**Requirement**. Your answer must be the full listing, reproduced exactly.

**Given entries**.

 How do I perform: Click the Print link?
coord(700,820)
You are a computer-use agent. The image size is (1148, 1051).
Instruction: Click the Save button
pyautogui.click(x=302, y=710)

**Task output**.
 How do I perform: Click the Print link?
coord(700,820)
You are a computer-use agent. The image size is (1148, 1051).
Instruction: Click the Save button
pyautogui.click(x=302, y=710)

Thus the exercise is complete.